> Objectives:
a) In the Charleston travel piece, who bought and restored the houses on Rainbow Row?
b) Write the next part of the Charleston travel piece, picking up right after its final sentence.

Things To Do in Charleston, SC: Bless Your Heart & Hit Restart

Charleston, South Carolina is a place known for its “southern charm,” where architecture and historic monuments take precedence. This city is not just a hub for you and your friends; kids can go there too! Gather up the crew and charter a bus with your most fabulous friends and family.

palm trees, houses and apartments lead to a hisoric white steeped church in Charleston, South Carolina

Six Family-Friendly Activities For Group Travel in Charleston, South Carolina

Charleston has something for everyone. The easiest way to get the whole group around is by chartering a bus in South Carolina through Motor Coach East (that’s us!)

Historical Things To Do In Charleston, South Carolina: Fort Sumter and Fort Moultrie National Park

Everyone loves a good fort, I mean, why not?

These landmarks used to be pivotal in protecting their land and even deterring some enemies. The Charleston Harbor has two of them!

As you can imagine, they were fairly protected. A little backstory on just how protected they were: back in 1776, this fort, named Fort Moultrie, won against the Royal Navy.

What makes these forts particularly special is that the opening of Fort Sumter in 1861 started the American Civil War.

Visit a historic part of the United States and set foot on the land of American forefathers.

colorful houses are behind palm trees on Rainbow Row, South Carolina.

Must-See Architectural Structure In Charleston, South Carolina: Rainbow Row

Deep inside the foundation of the Charleston Historic District lives a street of 13 houses, all in a colorful pastel hue.

These houses hold a lot of history – the buildings were constructed back in the 1700s and have kept their architectural charm.

When the 1900s came about, these beauties were on a track to be demolished but thankfully a   preservationist Susan Pringle Frost purchased and restored the homes. Susan went on to name the street after its now title “Rainbow Row” in 1931. This row of rainbows was named a historical landmark.

Do a walk-through with the family and snap a photo or two, this spot is sure to put a twinkle in your eye.

See the Archives of Charleston, South Carolina: Charleston Museum

Just like much of Charleston, this museum carries a lot of American history, especially considering it was the first American museum, dating all the way back to 1773.

The museum was created to be similar to The British Museum and it carried mostly ethnological and zoological specimens.

Today, the museum focuses on natural history and historical material with both documentary and photographic resources. Round up your fam on that Charleston charter bus to a place where you go for the education but stay for the artifacts.

Things To Do Outside in Charleston, South Carolina: Johns Island

Not many people would expect island life from South Carolina, but not only does it have an island, it’s home to the fourth largest island on the east coast.

This island has a population of around 17,000 and an area of about 84 square miles.

The islands are named after a place in Barbados, as they were the original settlers.

All of these things are amazing, but what is there to see?

The island is known for its Angel Oak Tree, this ain’t no ordinary tree!

The Angel Oak Tree is big, it’s beautiful, and it’s climbable!  What’s more and possibly the most interesting part of this tree is it’s somewhere between 400 and 1500 years old!

> Data extract:
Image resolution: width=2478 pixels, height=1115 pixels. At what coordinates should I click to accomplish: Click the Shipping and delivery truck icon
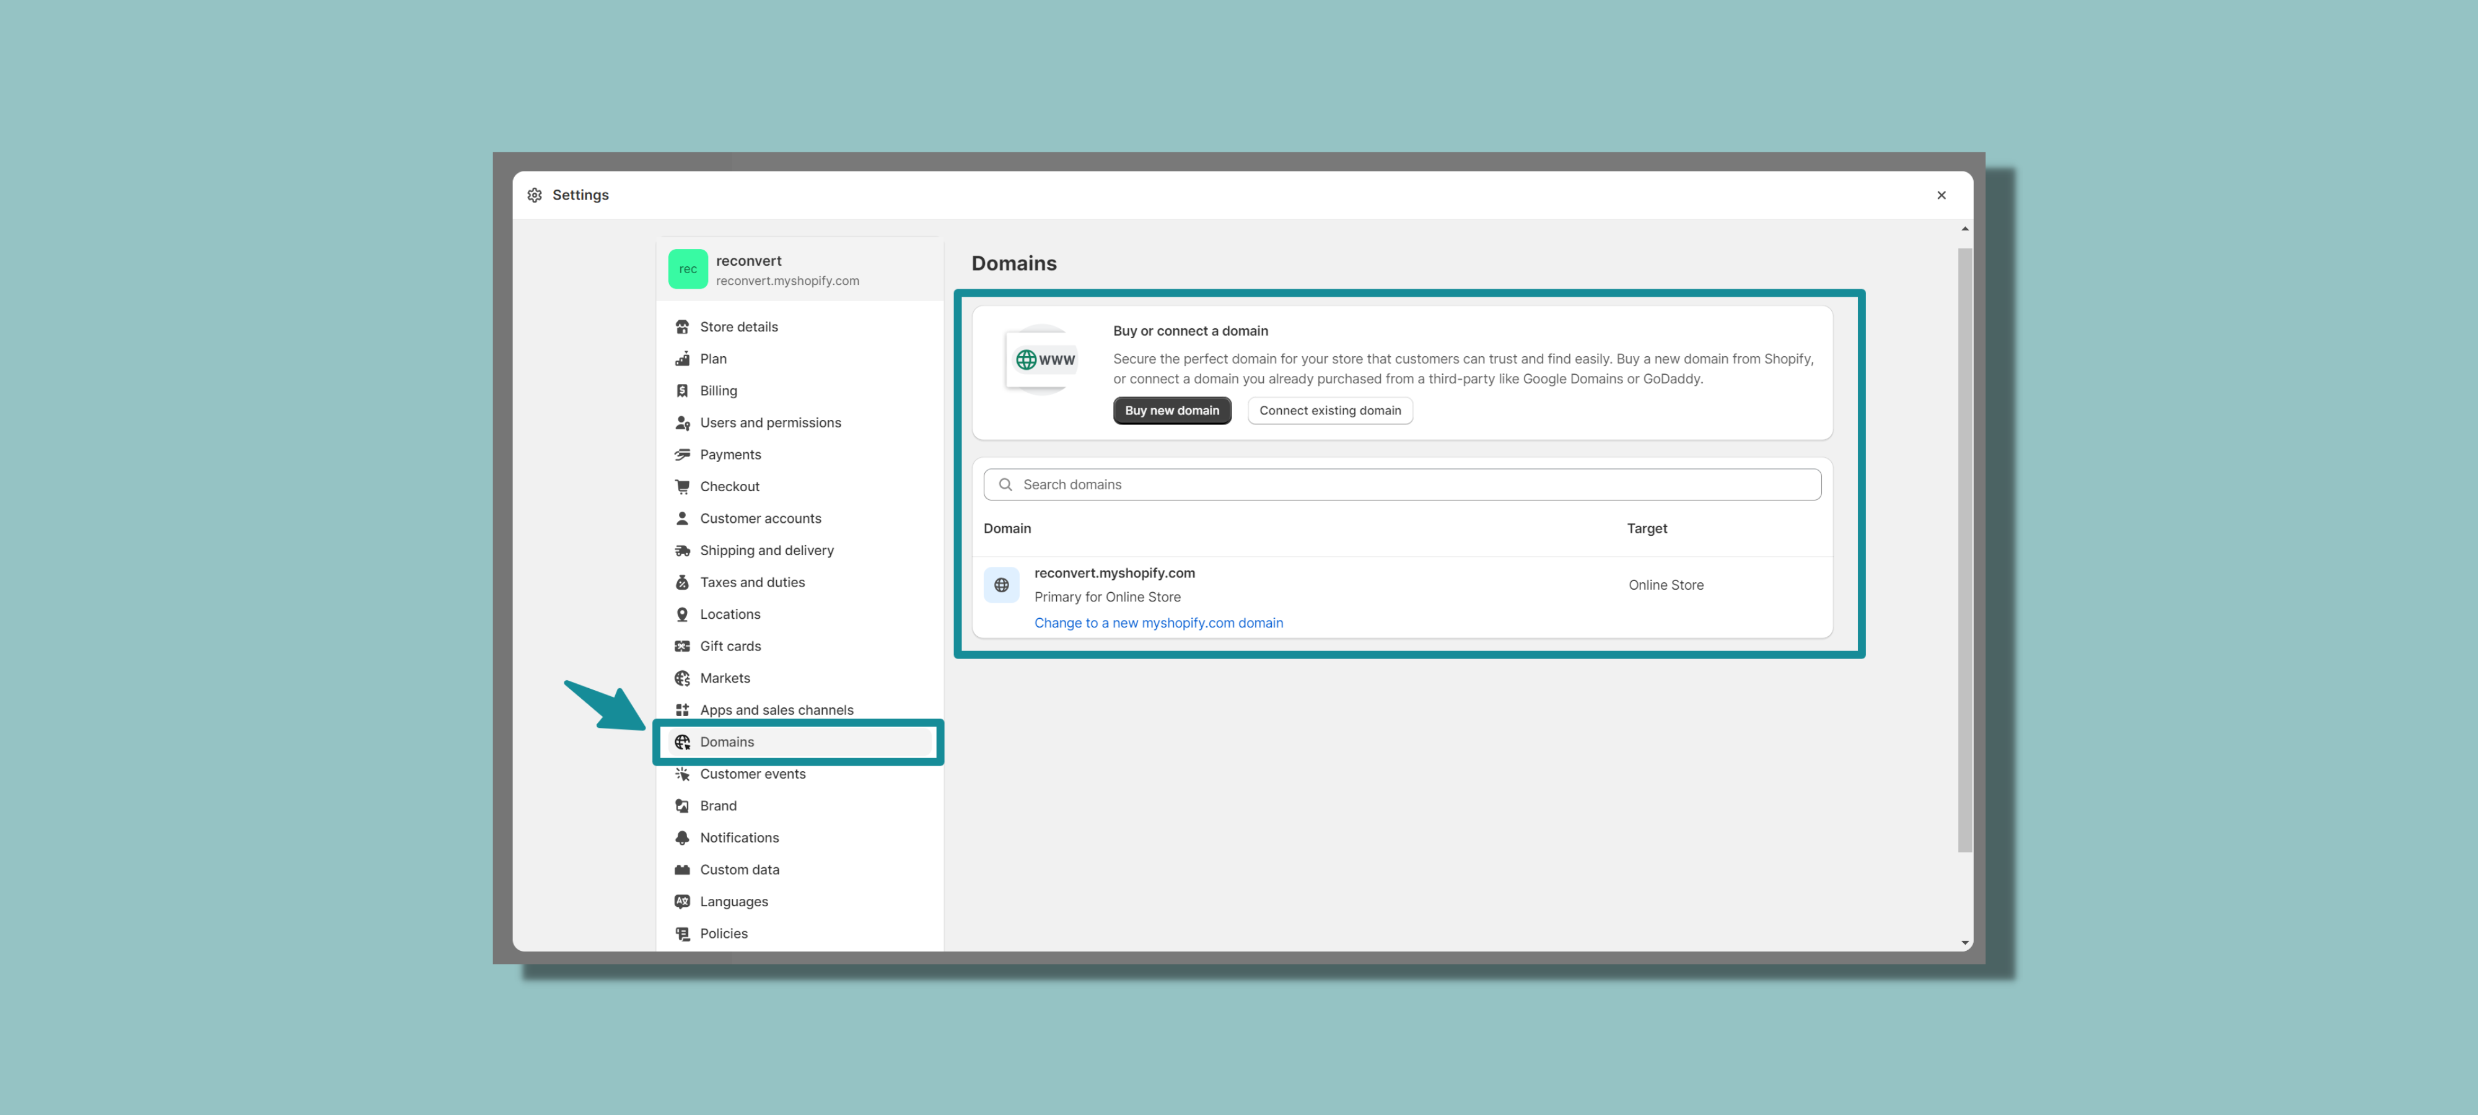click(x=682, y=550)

> Answer set:
a) Preservationist Susan Pringle Frost

b)
Go ahead and spend the day living the island life in a southern way.

two boats sit in marshy water near a dock in John's Island, South Carolina

See How the Other Half Lives In Charleston, South Carolina: Heyward-Washington House

Circling back to the history of America, how would you like to visit the house of someone who signed the Declaration of Independence? Exciting, right?!

This house belonged to Thomas Heyward Jr. back in 1772, and yes, he was one of the people that signed the Declaration of Independence.

Unfortunately, Thomas’s stay in this home wasn’t long.

In 1780, the British took over Charleston and he was captured; thankfully he was only exiled to St Augustine, Florida. We can’t think of a better punishment.

Thomas was not the only man of political significance who slept there; George Washington had stayed there himself when it was rented to him for a week in 1791.

Coming in at yet another revolutionary war member who lived in the house was John F. Grimke, who purchased the house in 1794.

Eventually, the house became a museum in 1929 and then a national historic landmark in 1978.

The house is a perfect display of what the 1700s architecture, furniture, and even appliances were like.

Spend a day playing president with the fam and explore the inside of one of the United States’ most historical houses.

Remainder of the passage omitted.